§ **Given exercise**
Reproduce the material verbatim, from the line with "The image size is (503, 397)." through the line with "Looking at the screenshot, I should [938, 451].", both included.
——
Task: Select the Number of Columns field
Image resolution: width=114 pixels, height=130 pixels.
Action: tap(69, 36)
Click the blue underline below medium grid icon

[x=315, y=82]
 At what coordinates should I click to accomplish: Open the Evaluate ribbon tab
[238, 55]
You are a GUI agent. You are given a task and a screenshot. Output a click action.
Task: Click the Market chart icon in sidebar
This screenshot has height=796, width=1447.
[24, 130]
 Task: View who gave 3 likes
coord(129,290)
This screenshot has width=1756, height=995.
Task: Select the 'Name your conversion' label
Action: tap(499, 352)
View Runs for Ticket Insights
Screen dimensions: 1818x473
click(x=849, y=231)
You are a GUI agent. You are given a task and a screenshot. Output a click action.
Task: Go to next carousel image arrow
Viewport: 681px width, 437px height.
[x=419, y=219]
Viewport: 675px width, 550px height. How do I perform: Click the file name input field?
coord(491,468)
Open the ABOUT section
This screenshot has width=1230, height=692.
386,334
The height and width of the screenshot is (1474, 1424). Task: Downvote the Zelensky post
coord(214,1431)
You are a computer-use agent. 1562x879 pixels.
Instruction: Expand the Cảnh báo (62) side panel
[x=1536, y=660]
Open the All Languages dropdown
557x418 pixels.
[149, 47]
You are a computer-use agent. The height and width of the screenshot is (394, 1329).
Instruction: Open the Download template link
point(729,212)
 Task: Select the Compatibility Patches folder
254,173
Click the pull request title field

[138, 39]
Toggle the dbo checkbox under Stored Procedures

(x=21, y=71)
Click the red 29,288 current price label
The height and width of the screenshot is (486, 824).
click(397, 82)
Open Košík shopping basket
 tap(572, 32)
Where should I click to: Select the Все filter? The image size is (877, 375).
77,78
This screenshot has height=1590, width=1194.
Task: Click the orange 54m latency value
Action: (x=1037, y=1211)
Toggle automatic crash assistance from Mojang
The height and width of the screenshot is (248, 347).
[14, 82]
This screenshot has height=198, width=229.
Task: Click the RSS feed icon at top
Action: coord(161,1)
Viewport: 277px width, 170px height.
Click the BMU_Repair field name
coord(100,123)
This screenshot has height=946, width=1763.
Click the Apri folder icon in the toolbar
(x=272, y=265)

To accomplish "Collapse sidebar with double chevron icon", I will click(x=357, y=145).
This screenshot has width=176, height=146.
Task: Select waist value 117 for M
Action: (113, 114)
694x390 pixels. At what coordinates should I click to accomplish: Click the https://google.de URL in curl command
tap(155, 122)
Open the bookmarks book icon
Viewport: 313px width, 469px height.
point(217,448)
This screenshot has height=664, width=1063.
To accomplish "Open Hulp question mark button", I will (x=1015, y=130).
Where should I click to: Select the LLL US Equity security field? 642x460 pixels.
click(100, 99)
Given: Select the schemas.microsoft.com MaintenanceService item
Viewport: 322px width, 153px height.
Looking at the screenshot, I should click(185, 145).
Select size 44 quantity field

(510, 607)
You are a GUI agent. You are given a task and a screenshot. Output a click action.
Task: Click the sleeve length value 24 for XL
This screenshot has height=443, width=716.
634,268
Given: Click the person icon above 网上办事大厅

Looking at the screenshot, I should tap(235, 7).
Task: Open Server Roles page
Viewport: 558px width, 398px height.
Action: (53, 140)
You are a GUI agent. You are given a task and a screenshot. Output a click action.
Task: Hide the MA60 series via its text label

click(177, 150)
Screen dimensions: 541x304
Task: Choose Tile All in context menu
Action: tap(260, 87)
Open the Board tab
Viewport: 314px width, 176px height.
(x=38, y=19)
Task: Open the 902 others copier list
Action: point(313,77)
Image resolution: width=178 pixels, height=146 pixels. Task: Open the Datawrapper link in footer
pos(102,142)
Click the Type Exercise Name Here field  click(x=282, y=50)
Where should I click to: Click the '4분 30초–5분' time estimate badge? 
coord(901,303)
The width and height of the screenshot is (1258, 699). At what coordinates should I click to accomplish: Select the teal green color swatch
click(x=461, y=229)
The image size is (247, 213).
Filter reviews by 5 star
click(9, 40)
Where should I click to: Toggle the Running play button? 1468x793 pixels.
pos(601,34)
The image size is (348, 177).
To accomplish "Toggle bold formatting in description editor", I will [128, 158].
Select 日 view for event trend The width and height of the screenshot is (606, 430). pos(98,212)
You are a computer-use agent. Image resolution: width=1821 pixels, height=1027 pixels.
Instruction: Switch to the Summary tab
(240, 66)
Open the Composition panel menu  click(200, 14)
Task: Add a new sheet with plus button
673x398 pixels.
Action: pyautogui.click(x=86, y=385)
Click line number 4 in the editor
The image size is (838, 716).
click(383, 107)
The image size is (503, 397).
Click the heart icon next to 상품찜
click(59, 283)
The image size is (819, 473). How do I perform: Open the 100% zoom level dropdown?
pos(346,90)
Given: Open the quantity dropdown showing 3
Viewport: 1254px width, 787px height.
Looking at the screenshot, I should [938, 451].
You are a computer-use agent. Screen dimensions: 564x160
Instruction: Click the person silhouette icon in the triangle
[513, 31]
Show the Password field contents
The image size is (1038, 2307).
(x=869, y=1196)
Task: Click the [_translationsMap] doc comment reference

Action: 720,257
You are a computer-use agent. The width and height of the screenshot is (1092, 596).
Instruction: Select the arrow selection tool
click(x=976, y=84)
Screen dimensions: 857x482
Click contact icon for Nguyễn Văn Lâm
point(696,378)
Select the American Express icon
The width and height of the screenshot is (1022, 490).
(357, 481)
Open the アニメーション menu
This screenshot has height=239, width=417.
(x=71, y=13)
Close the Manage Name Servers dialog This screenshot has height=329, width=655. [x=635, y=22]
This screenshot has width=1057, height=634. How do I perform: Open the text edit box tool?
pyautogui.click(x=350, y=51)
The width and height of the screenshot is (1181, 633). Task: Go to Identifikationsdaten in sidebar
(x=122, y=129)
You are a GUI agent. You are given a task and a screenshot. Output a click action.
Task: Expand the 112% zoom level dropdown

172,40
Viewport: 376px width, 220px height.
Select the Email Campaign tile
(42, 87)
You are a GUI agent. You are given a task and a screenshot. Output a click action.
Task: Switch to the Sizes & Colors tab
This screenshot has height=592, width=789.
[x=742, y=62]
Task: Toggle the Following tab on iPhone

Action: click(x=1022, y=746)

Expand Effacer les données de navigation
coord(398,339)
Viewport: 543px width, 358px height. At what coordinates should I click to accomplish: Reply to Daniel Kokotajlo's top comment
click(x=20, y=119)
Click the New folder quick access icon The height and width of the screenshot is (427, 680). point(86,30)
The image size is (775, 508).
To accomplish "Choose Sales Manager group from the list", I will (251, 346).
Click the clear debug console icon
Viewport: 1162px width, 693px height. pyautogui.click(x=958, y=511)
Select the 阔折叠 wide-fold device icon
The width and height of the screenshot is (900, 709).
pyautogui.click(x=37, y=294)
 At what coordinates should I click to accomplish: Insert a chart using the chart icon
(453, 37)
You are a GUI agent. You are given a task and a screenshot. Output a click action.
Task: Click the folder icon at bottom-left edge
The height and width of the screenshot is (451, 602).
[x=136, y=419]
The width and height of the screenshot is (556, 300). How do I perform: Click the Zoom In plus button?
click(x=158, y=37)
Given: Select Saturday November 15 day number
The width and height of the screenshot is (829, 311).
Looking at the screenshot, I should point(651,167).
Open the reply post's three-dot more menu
——
§ **Task response**
The image size is (503, 397).
Click the heart icon next to 상품찜
click(59, 283)
The image size is (819, 473). How do I perform: Open the 100% zoom level dropdown?
pos(346,90)
Given: Open the quantity dropdown showing 3
Viewport: 1254px width, 787px height.
Looking at the screenshot, I should [938, 451].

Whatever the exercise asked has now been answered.